● Alıştırma görevi 1: Azime yoldaşı anlatan metinde Azime'nin parantez içinde verilen adı nedir?
● Alıştırma görevi 2: Azime yoldaşı anlatan metinden "Her kadında yaşayan" ile başlayıp "yaratımlar bahşeden ekimle." ile biten bölümü hiç değiştirmeden döndürün.

Her kadında yaşayan bir şehittir Azime yoldaş
Ve Ekim, baharın bitişi yeni bir baharın müjdeleyicisi… Yeni baharlar doğurmaya gebe bırakır yaşamı… Ve bir doğuş, bir doğuş daha… Ölümden yaşamı yaratan, yaşamı ölümsüzleştiren felsefenin diyalektiği bütünleşir yaşama yeni baharlar, yeni yaratımlar bahşeden ekimle.
Ve Kürdistan dağları ekim şehitleriyle çiçeklenir. Azime (Mihriban Saran) yoldaş bir bahar gülü, ekimde filizlenmek üzere toprağa düşen bir yaşam iksiri…
Yıl ’94… Bu kez Botan bir ekim şehidini bağrına alır. Herekol (Herekola Miran) Azime yoldaşla mücadele tarihine görkem katar. Özgürlük savaşımını, büyük kahramanların taşıdığı bayrağı devralarak Botan’a taşıyan Azime yoldaş, parti tarihimizde ilk kadın militanlar arasında yerini almaktadır. Özgürlük mücadelesi devam ettikçe, karanlığın yaratıcılarının saldırıları da devam eder. Ve işte ekim ayında Türk ordusunun Botan alanına gerçekleştirdiği bir operasyon sırasında, öncü militan olmanın sorumluluğu ile en önde yürür Azime yoldaş. Ve hain bir havan parçası ile sonsuzlaşanlar arasında yerini alır.

● Veri satırları:
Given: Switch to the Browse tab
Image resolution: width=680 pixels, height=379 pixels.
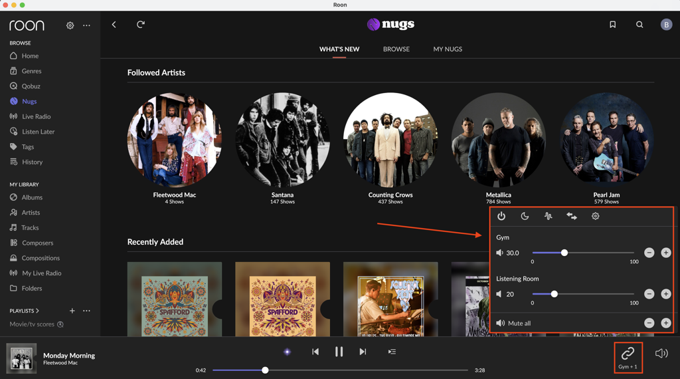Looking at the screenshot, I should (396, 49).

● Beklenen çıktı 1: Mihriban Saran

● Beklenen çıktı 2:
Her kadında yaşayan bir şehittir Azime yoldaş
Ve Ekim, baharın bitişi yeni bir baharın müjdeleyicisi… Yeni baharlar doğurmaya gebe bırakır yaşamı… Ve bir doğuş, bir doğuş daha… Ölümden yaşamı yaratan, yaşamı ölümsüzleştiren felsefenin diyalektiği bütünleşir yaşama yeni baharlar, yeni yaratımlar bahşeden ekimle.